Maybe they are trying to fool us and actually have one of those turbos where the muffler should be


----------



## V84LNCH (Aug 29, 2003)

*Re: Check out this electric supercharger!! DYNO RESULTS INSIDE (Gtibunny20v)*

rofl.








so much for having the turbo sticking out of the hood, it'll now be a leaf blower.


----------



## BoostFactory (May 27, 2005)

*Re: Check out this electric supercharger!! DYNO RESULTS INSIDE (V84LNCH)*


_Quote, originally posted by *V84LNCH* »_rofl.








so much for having the turbo sticking out of the hood, it'll now be a leaf blower.









pffff, like you've never done it







j/k


----------



## BORA-Nos (Jun 13, 2001)

*Re: Check out this electric supercharger!! DYNO RESULTS INSIDE (BoostFactory)*

Damn, someone stole my idea








Still laughing.


----------



## mj6234 (Jan 24, 2002)

*Re: Check out this electric supercharger!! DYNO RESULTS INSIDE (BORA-Nos)*

Ahhhhhh. I know the guys that did that. http://****************.com/smile/emthup.gif http://****************.com/smile/emthup.gif


----------



## BoostedOne (Mar 30, 2003)

Can you ask them what dyno trickery they were performing then?
HP and torque should ALWAYS cross at 5200RPM.
But every time they claimed a HP increase, the crossing point moved to the left further and further. On the Honduh, the first time it crosses at like 4500, then about 4300, and finally way down at 3700.


----------



## mj6234 (Jan 24, 2002)

*Re: (BoostedOne)*

Did you make sure the scales were the same?


----------



## dansonepointeight (Jul 9, 2005)

ahh man thats funny ****


----------



## PBWB (Sep 12, 2004)

*Re: (BoostedOne)*


_Quote, originally posted by *BoostedOne* »_Can you ask them what dyno trickery they were performing then?
HP and torque should ALWAYS cross at 5200RPM.


Actually, ive seen plenty of curves not match at what ive been told was supposed to be 5252 rpm.......most of em higher in the rpm range if at all.


----------



## TBT-Syncro (Apr 28, 2001)

*Re: (PBWB)*


_Quote, originally posted by *PBWB* »_Actually, ive seen plenty of curves not match at what ive been told was supposed to be 5252 rpm.......most of em higher in the rpm range if at all.

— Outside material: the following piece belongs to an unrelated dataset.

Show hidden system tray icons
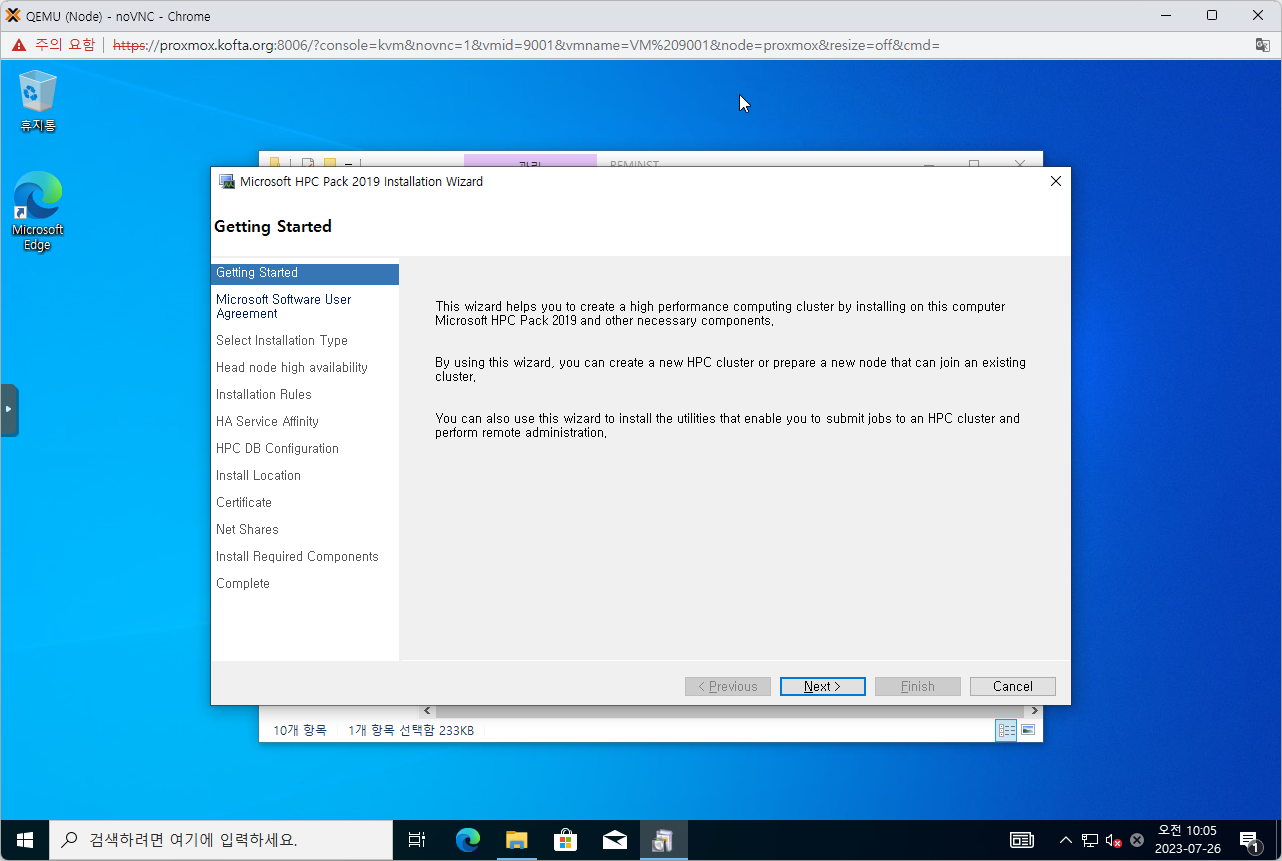 pos(1066,840)
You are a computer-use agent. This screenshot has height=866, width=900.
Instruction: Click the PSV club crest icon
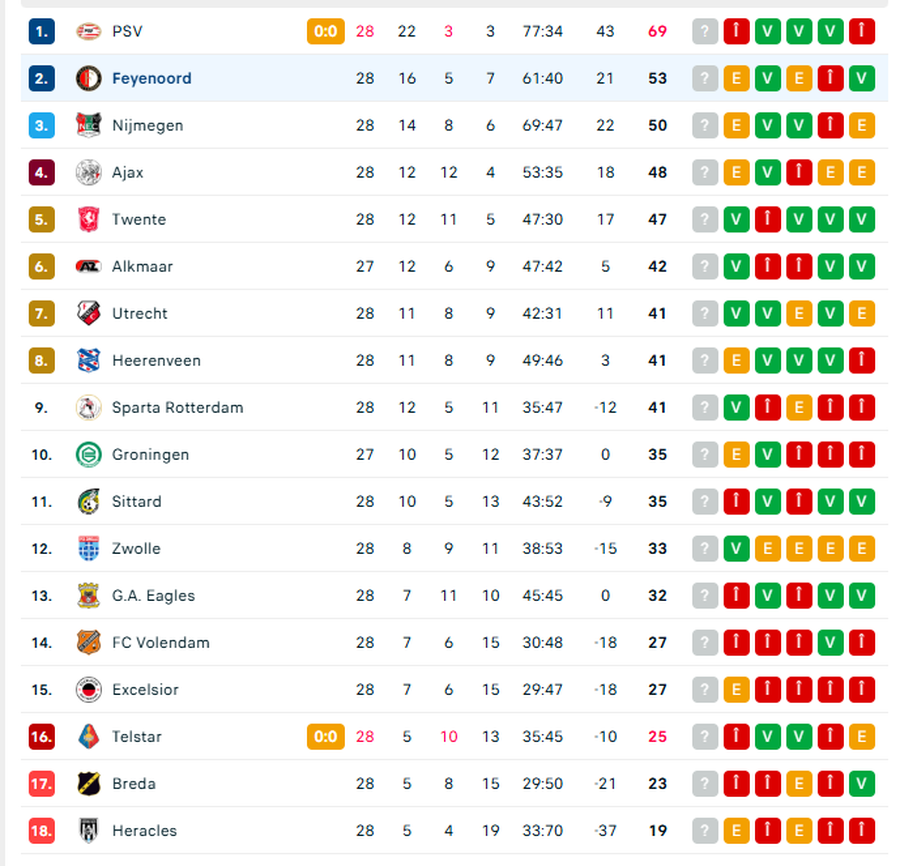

they will always cross at 5252 if the torque and horsepower are on the same scale (same line of the sheet... i.e. 300 on torque line is the same line where 300 of the HP line is). 
If the scales are on the same line, then the TQ and HP MUST cross at 5252, if they dont, the dyno results are fackered.


----------



## 16V VW (Aug 1, 2004)

*Re: (TBT-PassatG60)*

this is AWESOME. it has opend up a new world of mk2's
Now, i wonder how many newly tuned leafblowers are gonna be hittin the streets


----------



## gltuner (Oct 7, 2004)

And to all those that say leaf blowers don't add power









The things people do....


----------